Problem details> The answer is every line in the data below that contains the word "agent".

Exercise inputs>
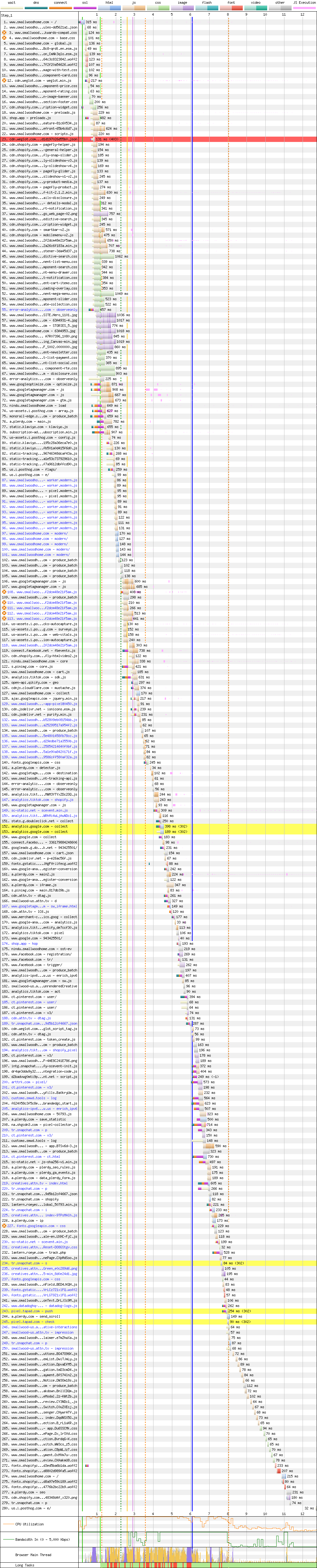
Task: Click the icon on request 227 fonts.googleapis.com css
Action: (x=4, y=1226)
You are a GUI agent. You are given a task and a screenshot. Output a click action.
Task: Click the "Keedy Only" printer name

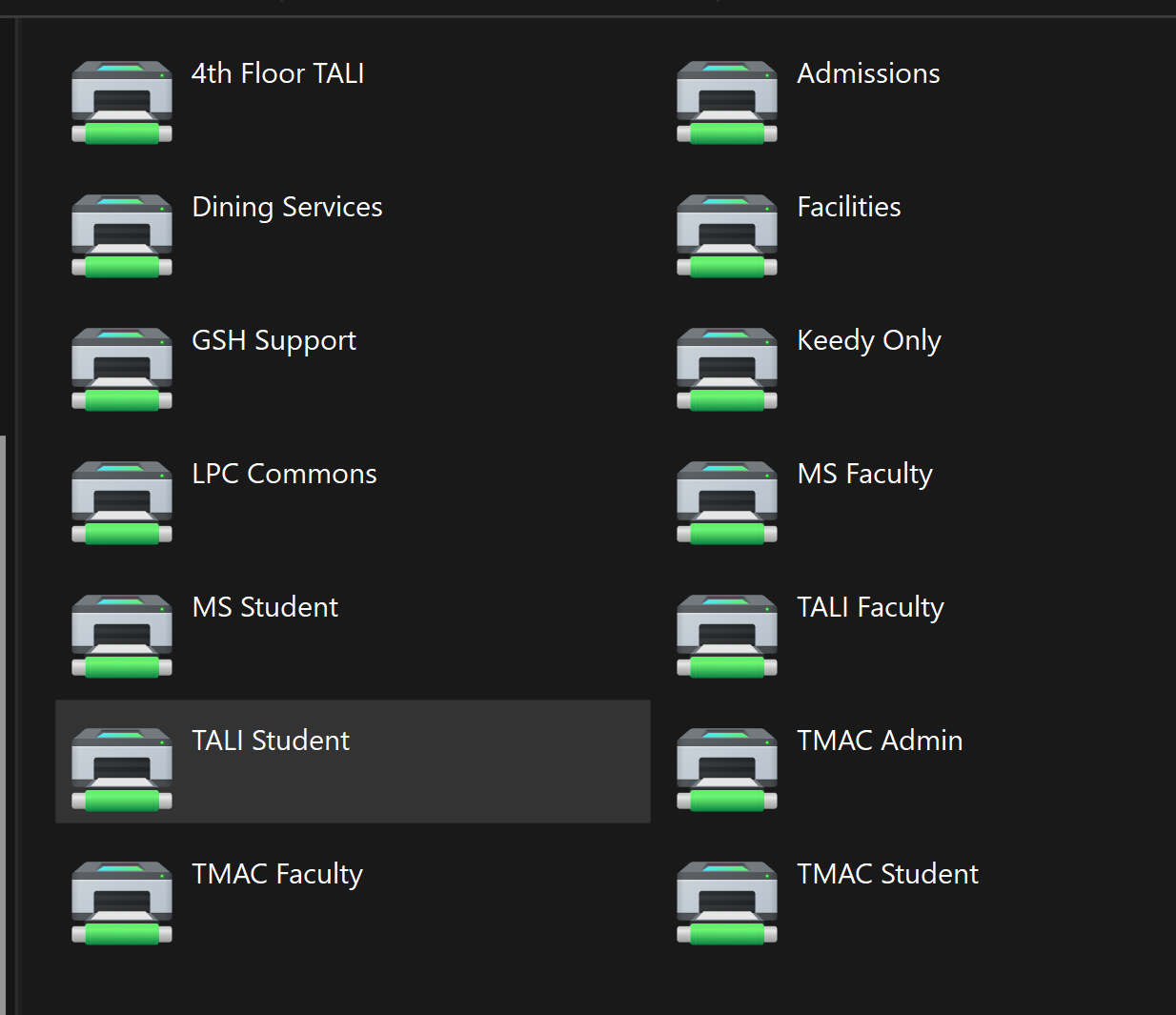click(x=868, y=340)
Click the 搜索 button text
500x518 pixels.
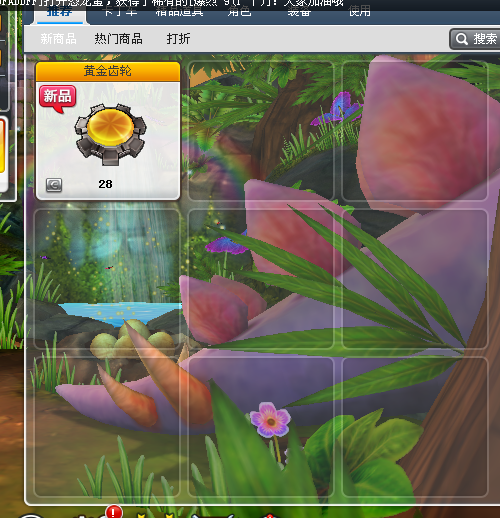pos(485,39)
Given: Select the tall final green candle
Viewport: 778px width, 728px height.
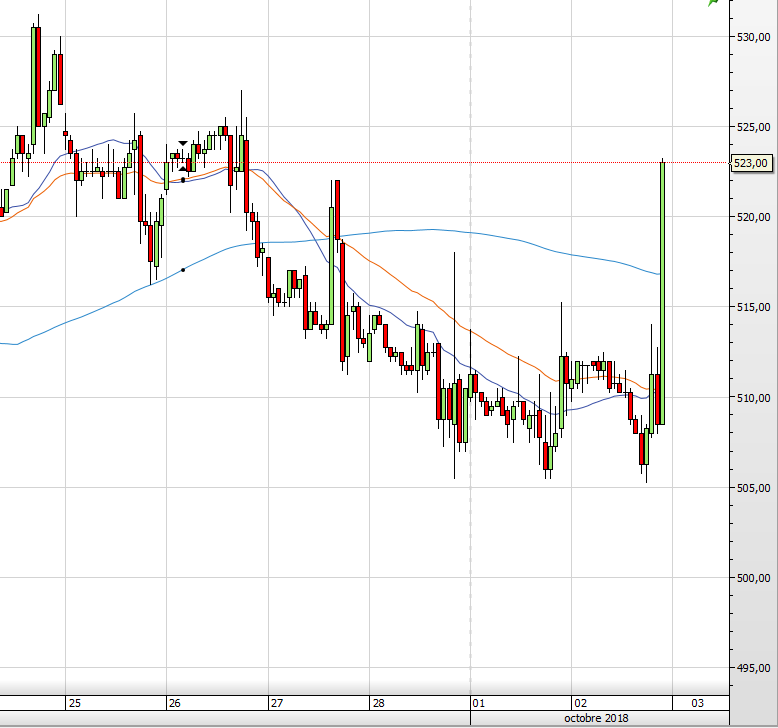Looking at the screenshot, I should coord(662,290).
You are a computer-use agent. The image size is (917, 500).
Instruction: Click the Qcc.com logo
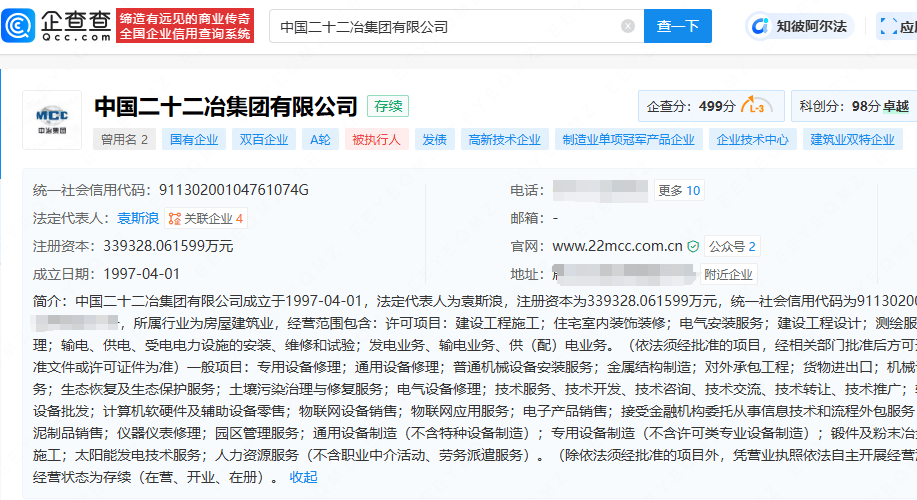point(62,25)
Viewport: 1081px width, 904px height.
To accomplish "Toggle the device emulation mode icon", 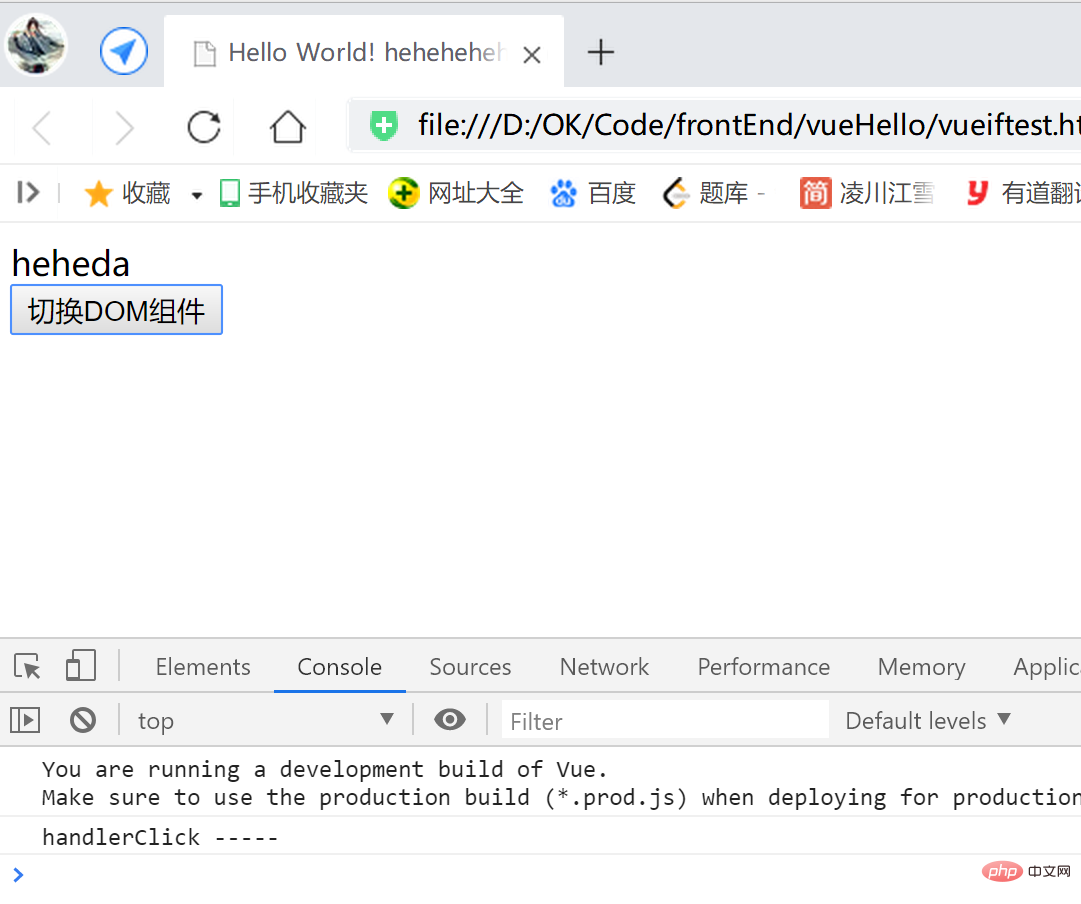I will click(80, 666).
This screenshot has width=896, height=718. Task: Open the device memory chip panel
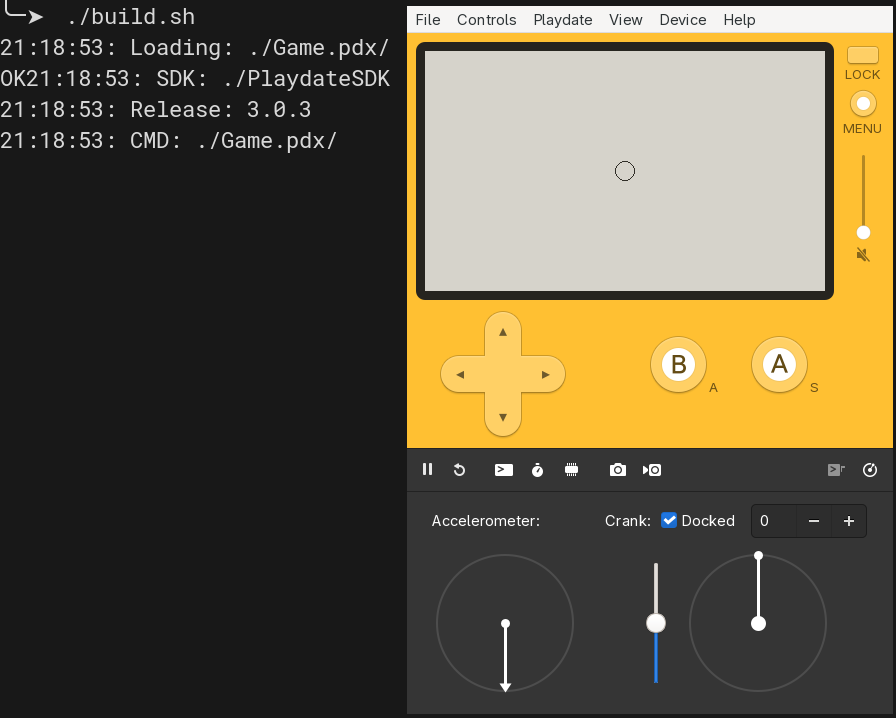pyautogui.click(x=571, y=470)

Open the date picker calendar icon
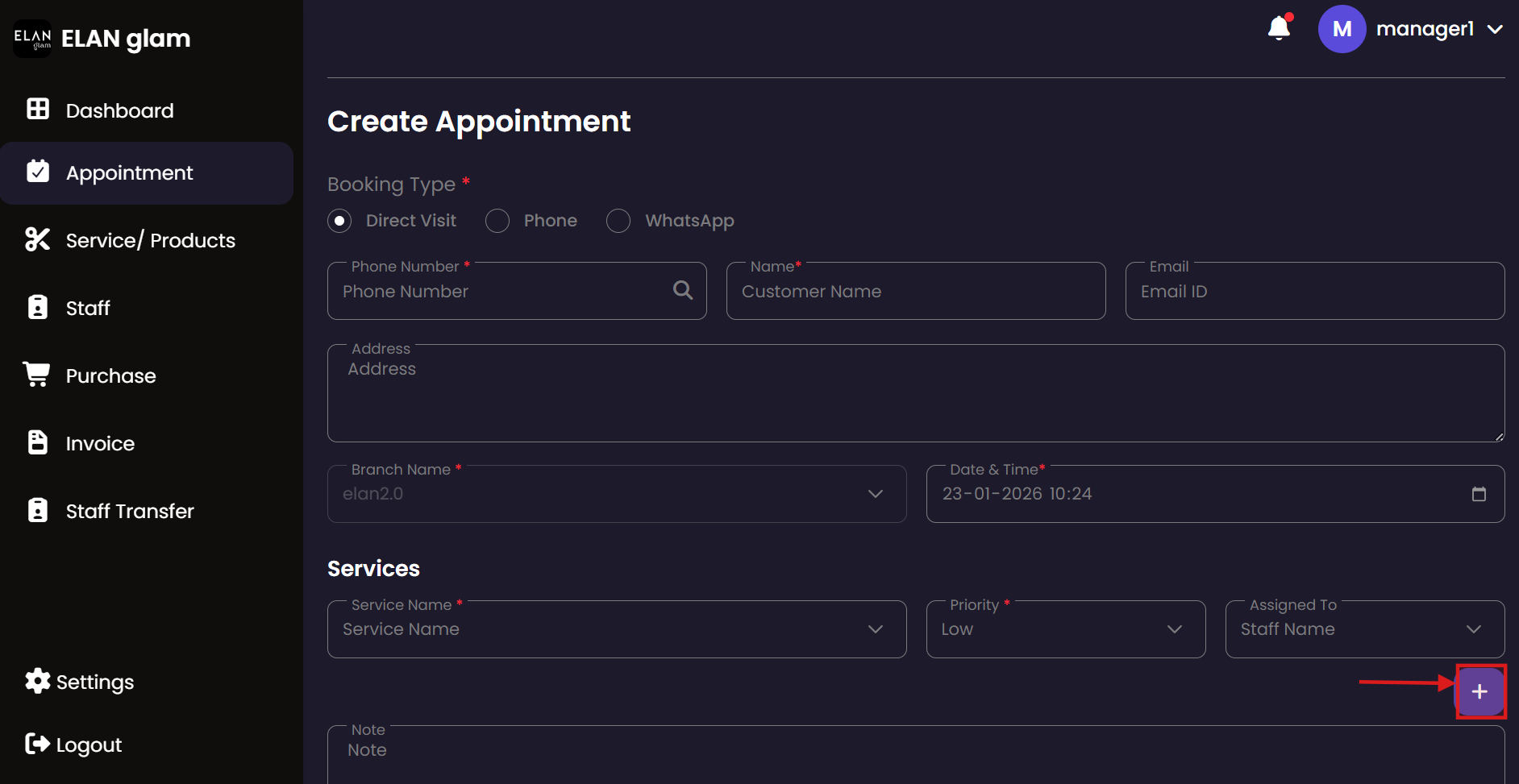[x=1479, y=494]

Your response>
You are a GUI agent. You are given a task and a screenshot. Output a click action.
You are a computer-use agent. The image size is (917, 500).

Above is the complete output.